Cool is well-known for supporting local farmers; her Menlo Park restaurants Late for the Train and Flea Street Café were serving organic food in the early 1980s long before it was popular, and she was buying goods from small, local farms long before it was convenient to do so. “It was hard to get [organic food] delivered to the Peninsula. The trucks stopped at San Francisco and Berkeley. I had to drive up to Niman Ranch [in Marin] myself.”
The organic food industry has changed a lot in recent years, but Cool says there are still difficulties: “Sometimes it’s really hard working with local farms. It’s so hard for a farmer to step off his farm to sell produce, or to deliver produce. It has to be sustainable for them, too.”

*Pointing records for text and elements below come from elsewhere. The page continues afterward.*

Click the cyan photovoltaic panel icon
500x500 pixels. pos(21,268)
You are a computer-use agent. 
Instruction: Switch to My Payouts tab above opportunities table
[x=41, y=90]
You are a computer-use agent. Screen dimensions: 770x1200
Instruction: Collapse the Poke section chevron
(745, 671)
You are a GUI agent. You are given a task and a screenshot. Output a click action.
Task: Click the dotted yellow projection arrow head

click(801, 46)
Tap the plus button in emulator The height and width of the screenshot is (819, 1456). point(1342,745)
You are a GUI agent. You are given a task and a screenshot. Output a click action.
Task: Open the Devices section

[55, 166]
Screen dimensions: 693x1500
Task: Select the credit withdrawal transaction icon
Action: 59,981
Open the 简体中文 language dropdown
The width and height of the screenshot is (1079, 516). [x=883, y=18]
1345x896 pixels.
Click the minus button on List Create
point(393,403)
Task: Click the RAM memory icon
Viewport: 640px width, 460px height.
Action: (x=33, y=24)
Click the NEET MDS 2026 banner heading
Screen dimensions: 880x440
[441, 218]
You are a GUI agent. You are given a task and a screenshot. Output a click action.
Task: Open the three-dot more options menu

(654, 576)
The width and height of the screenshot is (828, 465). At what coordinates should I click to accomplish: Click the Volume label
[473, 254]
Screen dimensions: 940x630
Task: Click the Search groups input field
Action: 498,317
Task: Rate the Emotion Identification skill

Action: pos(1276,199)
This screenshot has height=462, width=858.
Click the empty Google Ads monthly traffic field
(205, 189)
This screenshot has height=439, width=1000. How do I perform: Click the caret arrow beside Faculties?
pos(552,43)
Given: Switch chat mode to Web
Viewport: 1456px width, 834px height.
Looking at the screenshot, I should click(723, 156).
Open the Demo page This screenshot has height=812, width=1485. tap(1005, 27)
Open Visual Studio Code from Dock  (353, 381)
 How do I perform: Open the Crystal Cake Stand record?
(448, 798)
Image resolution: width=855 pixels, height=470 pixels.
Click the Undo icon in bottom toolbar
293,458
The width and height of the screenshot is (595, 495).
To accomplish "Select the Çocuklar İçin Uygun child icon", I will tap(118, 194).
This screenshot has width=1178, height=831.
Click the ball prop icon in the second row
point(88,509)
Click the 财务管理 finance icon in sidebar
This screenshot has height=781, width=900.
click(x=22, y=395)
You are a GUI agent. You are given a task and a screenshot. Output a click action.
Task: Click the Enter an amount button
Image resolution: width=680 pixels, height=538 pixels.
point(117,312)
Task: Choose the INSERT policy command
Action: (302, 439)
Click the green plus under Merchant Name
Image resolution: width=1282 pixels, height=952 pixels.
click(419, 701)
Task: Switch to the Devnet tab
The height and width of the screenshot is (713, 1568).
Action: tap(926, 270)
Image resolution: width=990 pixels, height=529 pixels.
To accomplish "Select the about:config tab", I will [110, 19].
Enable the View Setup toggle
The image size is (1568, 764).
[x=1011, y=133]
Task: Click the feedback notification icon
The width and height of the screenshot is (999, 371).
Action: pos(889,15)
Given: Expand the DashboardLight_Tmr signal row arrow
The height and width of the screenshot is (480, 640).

Asked how busy people can find the time to create fresh, organic meals at home, Cool says, “We need to give ourselves way more permission to be soulful. We forget about the great joy we can get from feeding each other. Last night I cooked for my mother. She is 89 and suggested that we go out for In-N-Out burgers. I said, ‘Mom, let me cook for you.’ And I went into the garden and got some vegetables and made some pasta. And we ate and talked and she just loved everything. And I said, ‘Mom, you just fed me.’”
Jewels from Jesse
What is your favorite guilty pleasure?
Gin martinis.
Who is your favorite chef?
I have always learned the most about food from my farmer friends. They keep me connected to how to keep it simple, respect pure flavors, keep it as fresh as possible.
Seen any movies lately?
I saw the screening of Botany of Desire, a documentary based on the book by Michael Pollan. I was there primarily because the filmmakers are dear friends. It was fantastic and I encourage people to make sure and see it when it shows on PBS.
What is your can’t-do-without ingredient?
Eggs. That’s why I have chickens. My sons know that I always have fresh eggs, good cheese, fresh vegetables, butter, and olive oil in the kitchen. With those ingredients, I can always make something wonderful.